--- Available records ---

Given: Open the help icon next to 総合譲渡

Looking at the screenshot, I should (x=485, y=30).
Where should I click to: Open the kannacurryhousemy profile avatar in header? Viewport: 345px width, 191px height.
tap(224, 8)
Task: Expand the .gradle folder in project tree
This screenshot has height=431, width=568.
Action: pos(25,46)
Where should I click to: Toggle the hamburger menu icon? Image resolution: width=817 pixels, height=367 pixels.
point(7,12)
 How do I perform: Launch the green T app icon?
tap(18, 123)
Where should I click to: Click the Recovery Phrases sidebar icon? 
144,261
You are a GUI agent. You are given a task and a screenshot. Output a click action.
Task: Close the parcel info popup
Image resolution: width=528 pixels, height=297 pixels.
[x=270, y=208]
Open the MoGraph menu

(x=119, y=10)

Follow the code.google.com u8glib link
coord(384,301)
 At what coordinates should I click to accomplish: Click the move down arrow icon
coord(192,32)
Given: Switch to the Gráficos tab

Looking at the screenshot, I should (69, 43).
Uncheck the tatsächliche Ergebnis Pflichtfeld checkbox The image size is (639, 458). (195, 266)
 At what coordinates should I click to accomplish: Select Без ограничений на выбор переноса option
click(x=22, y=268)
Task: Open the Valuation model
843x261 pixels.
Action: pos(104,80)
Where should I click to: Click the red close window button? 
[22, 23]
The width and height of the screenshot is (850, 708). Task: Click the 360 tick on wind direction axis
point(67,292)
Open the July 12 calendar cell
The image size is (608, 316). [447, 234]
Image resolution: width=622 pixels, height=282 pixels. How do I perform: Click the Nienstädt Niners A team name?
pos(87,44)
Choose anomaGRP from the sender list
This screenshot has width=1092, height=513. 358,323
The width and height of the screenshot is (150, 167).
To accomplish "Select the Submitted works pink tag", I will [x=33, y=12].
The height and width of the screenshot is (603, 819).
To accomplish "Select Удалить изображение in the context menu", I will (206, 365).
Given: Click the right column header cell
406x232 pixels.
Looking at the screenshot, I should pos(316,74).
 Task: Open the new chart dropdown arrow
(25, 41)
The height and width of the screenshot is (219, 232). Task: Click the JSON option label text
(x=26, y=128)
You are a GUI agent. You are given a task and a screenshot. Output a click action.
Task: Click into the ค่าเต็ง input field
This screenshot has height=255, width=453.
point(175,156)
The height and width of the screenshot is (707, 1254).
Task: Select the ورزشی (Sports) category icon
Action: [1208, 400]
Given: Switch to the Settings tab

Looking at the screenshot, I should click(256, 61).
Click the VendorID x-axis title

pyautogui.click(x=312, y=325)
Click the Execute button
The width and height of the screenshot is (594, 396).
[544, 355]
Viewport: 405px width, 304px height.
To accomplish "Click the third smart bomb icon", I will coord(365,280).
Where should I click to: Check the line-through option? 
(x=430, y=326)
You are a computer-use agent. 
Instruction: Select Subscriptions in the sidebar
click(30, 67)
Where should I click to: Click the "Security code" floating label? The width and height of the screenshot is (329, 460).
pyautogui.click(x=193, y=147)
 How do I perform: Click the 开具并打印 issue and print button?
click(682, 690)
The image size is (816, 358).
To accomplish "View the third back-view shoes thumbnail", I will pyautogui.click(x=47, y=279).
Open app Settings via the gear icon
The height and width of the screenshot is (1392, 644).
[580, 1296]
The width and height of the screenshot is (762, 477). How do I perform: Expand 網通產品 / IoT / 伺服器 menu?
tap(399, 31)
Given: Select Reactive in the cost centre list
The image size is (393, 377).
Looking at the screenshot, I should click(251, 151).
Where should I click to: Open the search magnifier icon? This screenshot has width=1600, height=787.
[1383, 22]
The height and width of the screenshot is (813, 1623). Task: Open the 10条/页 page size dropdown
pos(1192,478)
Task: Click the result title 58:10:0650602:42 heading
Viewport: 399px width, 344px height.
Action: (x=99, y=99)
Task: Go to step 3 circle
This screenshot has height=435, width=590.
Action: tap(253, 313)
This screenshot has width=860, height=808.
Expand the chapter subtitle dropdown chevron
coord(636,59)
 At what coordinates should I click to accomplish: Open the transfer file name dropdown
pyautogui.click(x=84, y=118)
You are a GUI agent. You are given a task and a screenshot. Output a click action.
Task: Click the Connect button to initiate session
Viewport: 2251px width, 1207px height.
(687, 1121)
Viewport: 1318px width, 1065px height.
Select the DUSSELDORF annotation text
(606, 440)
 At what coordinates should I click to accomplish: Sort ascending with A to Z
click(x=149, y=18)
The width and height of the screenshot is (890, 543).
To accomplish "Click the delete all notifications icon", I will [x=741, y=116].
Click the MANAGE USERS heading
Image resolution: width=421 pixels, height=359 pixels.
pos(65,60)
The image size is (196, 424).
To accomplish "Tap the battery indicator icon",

---

**Problem requirements**
Give back exactly the lines of the listing above, starting with its first line and ending with the line that holds "The width and height of the screenshot is (150, 167).".

**Your response**
Given: Open the help icon next to 総合譲渡

Looking at the screenshot, I should (x=485, y=30).
Where should I click to: Open the kannacurryhousemy profile avatar in header? Viewport: 345px width, 191px height.
tap(224, 8)
Task: Expand the .gradle folder in project tree
This screenshot has height=431, width=568.
Action: pos(25,46)
Where should I click to: Toggle the hamburger menu icon? Image resolution: width=817 pixels, height=367 pixels.
point(7,12)
 How do I perform: Launch the green T app icon?
tap(18, 123)
Where should I click to: Click the Recovery Phrases sidebar icon? 
144,261
You are a GUI agent. You are given a task and a screenshot. Output a click action.
Task: Close the parcel info popup
Image resolution: width=528 pixels, height=297 pixels.
[x=270, y=208]
Open the MoGraph menu

(x=119, y=10)

Follow the code.google.com u8glib link
coord(384,301)
 At what coordinates should I click to accomplish: Click the move down arrow icon
coord(192,32)
Given: Switch to the Gráficos tab

Looking at the screenshot, I should (69, 43).
Uncheck the tatsächliche Ergebnis Pflichtfeld checkbox The image size is (639, 458). (195, 266)
 At what coordinates should I click to accomplish: Select Без ограничений на выбор переноса option
click(x=22, y=268)
Task: Open the Valuation model
843x261 pixels.
Action: pos(104,80)
Where should I click to: Click the red close window button? 
[22, 23]
The width and height of the screenshot is (850, 708). Task: Click the 360 tick on wind direction axis
point(67,292)
Open the July 12 calendar cell
The image size is (608, 316). [447, 234]
Image resolution: width=622 pixels, height=282 pixels. How do I perform: Click the Nienstädt Niners A team name?
pos(87,44)
Choose anomaGRP from the sender list
This screenshot has width=1092, height=513. 358,323
The width and height of the screenshot is (150, 167).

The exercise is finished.